Task:
Please copy the data below word for word, starting with the line containing "The height and width of the screenshot is (1400, 2576). Identify" and ending with the line containing "(2083, 17).", including both of those lines.

Entries for locating text and elements:
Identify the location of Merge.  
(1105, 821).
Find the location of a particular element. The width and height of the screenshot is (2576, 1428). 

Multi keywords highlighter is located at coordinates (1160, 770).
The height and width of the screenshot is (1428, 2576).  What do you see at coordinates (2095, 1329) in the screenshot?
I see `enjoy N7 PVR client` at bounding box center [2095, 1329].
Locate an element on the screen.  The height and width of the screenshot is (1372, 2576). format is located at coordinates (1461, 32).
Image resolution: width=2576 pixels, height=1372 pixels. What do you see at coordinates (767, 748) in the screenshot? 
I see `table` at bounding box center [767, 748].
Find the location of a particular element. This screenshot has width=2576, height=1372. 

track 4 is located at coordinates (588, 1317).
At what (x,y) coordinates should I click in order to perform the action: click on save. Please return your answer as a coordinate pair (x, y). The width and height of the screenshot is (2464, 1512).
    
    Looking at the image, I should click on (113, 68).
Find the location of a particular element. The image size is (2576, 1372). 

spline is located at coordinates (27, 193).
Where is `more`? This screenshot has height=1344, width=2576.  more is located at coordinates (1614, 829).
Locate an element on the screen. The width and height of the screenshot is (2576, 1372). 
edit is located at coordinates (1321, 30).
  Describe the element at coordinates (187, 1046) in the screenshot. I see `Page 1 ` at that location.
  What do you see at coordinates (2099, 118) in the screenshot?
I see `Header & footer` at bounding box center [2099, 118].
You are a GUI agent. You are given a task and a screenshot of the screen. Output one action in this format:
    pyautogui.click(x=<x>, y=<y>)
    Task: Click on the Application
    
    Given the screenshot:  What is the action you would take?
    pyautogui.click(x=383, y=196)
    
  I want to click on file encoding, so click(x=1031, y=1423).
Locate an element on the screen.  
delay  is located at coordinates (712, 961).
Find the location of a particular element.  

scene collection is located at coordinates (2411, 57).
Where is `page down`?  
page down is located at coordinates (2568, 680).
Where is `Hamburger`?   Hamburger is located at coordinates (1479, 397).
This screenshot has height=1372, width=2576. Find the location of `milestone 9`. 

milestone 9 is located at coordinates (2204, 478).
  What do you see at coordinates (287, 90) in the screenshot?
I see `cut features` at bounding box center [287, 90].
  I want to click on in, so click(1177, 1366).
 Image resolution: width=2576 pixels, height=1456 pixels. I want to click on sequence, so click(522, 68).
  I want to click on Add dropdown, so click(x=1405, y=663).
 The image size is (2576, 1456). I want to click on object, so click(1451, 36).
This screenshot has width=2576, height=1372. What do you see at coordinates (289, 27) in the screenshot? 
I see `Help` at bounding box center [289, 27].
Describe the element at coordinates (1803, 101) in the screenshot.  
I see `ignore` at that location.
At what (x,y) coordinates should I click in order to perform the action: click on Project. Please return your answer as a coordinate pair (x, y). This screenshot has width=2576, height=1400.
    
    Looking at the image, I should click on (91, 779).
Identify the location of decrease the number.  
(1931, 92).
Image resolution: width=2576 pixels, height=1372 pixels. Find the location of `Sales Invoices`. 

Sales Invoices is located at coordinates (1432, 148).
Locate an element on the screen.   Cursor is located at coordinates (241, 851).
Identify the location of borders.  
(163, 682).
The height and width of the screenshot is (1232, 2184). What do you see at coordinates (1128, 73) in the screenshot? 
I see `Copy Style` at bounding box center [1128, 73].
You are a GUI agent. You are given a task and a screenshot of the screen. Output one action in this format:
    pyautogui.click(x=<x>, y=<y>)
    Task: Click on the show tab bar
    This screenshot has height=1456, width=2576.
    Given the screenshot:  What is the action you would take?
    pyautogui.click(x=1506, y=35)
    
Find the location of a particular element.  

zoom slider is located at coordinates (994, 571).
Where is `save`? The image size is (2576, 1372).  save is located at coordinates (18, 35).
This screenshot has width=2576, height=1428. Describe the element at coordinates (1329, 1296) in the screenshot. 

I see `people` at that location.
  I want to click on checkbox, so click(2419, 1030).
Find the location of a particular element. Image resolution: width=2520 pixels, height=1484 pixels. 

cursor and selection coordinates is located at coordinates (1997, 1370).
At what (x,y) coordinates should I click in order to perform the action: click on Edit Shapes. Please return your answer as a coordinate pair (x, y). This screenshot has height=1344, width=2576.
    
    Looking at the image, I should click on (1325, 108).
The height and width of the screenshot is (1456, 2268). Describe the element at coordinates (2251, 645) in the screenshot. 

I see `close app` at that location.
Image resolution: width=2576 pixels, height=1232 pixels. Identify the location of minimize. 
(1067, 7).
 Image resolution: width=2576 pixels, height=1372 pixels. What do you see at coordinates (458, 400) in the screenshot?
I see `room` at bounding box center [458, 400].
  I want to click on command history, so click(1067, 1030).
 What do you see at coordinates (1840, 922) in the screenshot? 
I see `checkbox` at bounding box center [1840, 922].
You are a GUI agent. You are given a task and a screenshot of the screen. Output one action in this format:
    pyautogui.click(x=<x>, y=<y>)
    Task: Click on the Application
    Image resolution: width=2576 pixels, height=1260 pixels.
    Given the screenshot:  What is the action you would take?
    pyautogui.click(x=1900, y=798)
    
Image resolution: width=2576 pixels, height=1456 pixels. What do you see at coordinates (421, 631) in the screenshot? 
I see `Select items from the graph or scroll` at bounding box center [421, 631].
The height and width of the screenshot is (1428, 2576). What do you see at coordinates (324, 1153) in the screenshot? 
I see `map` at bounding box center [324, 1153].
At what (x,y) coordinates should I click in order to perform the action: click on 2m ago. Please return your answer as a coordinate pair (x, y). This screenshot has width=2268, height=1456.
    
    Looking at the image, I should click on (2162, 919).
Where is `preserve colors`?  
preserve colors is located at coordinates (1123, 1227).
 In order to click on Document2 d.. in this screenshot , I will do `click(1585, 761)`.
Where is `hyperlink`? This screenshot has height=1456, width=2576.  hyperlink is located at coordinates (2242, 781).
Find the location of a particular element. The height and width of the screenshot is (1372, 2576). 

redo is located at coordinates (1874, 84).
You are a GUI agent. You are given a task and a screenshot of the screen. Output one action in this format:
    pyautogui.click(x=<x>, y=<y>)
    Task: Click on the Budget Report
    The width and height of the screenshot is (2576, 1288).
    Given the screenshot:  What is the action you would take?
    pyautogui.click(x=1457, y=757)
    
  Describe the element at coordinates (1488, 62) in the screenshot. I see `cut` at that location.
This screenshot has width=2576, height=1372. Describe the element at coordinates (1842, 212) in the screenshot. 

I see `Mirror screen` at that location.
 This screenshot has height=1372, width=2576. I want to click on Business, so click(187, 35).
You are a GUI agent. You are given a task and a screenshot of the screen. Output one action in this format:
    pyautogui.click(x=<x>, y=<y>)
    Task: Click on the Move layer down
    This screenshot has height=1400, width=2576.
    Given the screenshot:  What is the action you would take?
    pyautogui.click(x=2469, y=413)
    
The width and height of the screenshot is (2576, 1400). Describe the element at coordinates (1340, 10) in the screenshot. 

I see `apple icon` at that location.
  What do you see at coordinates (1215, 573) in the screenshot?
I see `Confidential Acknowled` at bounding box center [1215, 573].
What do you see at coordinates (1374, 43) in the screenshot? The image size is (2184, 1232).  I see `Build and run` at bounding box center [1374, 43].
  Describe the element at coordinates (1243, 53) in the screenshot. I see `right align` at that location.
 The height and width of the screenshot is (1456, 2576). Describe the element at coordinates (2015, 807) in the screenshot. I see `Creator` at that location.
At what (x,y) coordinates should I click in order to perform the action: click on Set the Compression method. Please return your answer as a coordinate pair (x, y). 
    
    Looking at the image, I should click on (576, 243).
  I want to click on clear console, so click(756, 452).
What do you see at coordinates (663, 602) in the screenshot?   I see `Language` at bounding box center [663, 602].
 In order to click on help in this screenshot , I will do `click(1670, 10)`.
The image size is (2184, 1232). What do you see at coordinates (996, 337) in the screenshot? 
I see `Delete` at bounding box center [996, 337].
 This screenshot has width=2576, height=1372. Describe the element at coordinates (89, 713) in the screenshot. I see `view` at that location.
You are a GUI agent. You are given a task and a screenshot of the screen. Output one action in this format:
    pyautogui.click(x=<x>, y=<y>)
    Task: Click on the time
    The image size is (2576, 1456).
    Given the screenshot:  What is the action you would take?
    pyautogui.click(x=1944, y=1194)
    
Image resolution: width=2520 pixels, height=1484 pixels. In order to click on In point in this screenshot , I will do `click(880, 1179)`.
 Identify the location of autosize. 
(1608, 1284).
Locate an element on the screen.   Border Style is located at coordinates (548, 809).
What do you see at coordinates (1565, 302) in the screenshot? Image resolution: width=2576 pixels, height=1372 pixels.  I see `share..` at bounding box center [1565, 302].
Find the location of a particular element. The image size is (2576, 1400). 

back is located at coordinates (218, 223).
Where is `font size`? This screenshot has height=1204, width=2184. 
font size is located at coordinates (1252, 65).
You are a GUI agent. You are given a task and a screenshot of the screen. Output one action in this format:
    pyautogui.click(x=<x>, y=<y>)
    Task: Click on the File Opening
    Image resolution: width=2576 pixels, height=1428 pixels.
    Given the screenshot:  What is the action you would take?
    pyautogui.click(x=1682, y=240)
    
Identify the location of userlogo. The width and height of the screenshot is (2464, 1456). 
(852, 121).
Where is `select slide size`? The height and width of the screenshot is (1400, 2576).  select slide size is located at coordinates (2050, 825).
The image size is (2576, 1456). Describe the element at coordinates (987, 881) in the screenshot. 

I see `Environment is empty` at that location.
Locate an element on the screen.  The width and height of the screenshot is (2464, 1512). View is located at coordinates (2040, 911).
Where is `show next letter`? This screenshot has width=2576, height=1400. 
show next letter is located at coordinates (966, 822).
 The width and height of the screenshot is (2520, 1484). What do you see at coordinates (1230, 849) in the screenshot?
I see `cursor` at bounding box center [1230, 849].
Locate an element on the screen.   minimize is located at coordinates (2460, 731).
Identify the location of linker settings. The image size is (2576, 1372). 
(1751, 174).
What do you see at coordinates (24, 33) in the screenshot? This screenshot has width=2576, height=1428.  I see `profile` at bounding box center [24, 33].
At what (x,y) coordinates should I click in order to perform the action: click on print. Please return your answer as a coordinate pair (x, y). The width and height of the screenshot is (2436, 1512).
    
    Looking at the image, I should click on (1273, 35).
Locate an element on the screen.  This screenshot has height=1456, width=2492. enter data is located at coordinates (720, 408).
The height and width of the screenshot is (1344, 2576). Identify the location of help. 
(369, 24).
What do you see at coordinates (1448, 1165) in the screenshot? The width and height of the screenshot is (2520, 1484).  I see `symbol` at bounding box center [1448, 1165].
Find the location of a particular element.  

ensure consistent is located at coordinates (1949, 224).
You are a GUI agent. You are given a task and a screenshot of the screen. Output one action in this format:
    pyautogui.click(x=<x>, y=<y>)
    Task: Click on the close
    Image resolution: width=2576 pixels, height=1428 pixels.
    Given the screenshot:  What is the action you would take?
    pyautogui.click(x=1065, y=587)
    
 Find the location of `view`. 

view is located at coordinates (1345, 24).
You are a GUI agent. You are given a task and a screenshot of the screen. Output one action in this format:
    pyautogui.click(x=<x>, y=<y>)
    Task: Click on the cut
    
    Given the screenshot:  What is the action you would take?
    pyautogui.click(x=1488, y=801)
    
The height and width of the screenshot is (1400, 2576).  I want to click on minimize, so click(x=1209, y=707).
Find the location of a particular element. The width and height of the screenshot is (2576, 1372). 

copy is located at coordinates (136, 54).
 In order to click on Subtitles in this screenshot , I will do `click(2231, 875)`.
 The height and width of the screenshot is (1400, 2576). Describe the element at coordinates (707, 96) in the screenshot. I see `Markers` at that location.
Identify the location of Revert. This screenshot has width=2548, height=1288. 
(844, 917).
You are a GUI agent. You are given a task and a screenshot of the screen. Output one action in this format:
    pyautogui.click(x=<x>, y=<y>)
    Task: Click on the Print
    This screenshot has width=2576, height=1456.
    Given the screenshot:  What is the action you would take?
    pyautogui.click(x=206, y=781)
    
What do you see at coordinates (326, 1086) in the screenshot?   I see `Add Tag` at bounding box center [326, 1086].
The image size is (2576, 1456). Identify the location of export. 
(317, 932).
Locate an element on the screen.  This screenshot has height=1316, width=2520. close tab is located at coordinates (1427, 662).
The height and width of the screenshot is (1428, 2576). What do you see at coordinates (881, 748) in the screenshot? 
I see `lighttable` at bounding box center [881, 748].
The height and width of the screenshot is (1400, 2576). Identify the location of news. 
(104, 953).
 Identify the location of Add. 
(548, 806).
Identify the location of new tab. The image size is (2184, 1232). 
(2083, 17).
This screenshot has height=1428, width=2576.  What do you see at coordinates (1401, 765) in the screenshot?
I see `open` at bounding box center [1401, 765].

Exercise output:
The height and width of the screenshot is (1400, 2576). Identify the location of news. 
(104, 953).
 Identify the location of Add. 
(548, 806).
Identify the location of new tab. The image size is (2184, 1232). 
(2083, 17).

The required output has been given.